In its unanimous ruling, the nine-member high court reversed a 2015 ruling by a Pierce County Superior Court that dismissed the complaint of nine employees who argued that Western State Hospital illegally took their race into account for the staffing decision.
“Although the trial court found these staffing orders were ‘likely an overreaction,’ this does not change the resulting discriminatory nature of the staffing decisions,” Justice Mary Fairhurst wrote in the decision.
Jesse Wing, an attorney for the plaintiffs, said they were thrilled with the ruling.
“These nine clients have been waiting five years for vindication,” he said. “It’s taken a long time, but the court has finally vindicated their position. This is best for employees, it’s best for the patients and frankly, it’s best for the state.”
The case stemmed from a staffing assignment in April 2011 related to a patient identified only as “M.P.” who previously assaulted other patients and staff. One of M.P.’s regular attendants was black. Another employee became concerned when M.P.’s “violent behaviors and delusions escalated” and he threatened to attack any black staffer who attempted to treat him, the court ruling notes.
Hospital officials decided that no African-American staff should go near M.P. that weekend.
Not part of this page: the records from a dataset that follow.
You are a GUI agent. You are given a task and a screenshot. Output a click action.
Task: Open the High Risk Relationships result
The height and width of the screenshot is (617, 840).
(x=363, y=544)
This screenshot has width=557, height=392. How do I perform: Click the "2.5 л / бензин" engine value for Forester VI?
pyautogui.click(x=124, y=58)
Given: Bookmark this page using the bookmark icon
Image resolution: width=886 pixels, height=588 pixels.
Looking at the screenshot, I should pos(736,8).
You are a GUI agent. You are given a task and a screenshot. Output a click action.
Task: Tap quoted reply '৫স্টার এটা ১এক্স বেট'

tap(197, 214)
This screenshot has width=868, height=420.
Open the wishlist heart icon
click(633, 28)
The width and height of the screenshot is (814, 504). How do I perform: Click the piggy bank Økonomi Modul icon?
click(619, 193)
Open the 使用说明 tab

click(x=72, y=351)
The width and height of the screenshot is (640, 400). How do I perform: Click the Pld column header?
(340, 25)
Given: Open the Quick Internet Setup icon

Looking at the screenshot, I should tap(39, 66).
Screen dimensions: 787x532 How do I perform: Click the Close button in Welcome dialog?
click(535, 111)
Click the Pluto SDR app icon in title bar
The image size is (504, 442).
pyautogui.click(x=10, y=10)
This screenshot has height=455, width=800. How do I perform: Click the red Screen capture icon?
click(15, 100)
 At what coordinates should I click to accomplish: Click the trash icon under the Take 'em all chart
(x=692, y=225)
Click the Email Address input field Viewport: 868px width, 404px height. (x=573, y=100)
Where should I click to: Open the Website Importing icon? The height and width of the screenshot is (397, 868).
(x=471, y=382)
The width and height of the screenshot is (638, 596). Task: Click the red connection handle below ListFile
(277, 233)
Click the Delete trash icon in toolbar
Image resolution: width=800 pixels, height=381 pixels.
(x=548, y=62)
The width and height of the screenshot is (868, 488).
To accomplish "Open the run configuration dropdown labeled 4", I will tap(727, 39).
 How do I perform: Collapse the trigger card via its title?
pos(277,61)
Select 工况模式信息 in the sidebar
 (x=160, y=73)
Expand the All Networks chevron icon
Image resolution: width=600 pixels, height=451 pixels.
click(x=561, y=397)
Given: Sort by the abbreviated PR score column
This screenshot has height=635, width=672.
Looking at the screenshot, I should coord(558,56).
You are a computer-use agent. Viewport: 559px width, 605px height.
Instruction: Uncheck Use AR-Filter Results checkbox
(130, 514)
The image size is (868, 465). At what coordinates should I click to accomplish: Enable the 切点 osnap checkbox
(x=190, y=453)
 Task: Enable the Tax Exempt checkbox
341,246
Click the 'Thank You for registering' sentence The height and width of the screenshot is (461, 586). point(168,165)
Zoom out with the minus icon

Patricia Blackburn, a white nurse in charge of a neighboring ward, was told by another nurse to transfer three of her psychiatric security attendants to different wards, and was specifically told that the one going to the ward where M.P. resided needed to be white.
Blackburn, who is one of the plaintiffs in the case, refused to depart from the normal transfer rotation list and noted that the next three employees listed were all persons of color, the court noted. When directed to send the person with the lightest skin, she again refused.
The registered nurse who made the transfer request ultimately directed Bonifacio Fornillos — another plaintiff in the case — to go to the ward, and the transfer occurred without incident.
The court noted that the staffing directive ended after the weekend and that none of the plaintiffs have been subject to a similar staffing assignment since that time.
In its ruling, the Supreme Court ordered the trial court to determine what damages and attorney fees to award the employees.
It also told the lower court to determine whether a separate order, an injunction , related to the Supreme Court’s ruling that it’s illegal to race-determined staffing is necessary.
The Supreme Court also dismissed the plaintiffs’ arguments that they were subject to a hostile workplace, writing that a staffing decision over one weekend “did not rise to the level of severe or pervasive harassment.”
Carla Reyes, assistant secretary for Department of Social and Health Services’ Behavioral Health Administration, which oversees Western State Hospital, wrote that officials are reviewing the decision and “evaluating our options moving forward to meet our legal obligations under this decision while doing our best to keep our staff and patients safe.”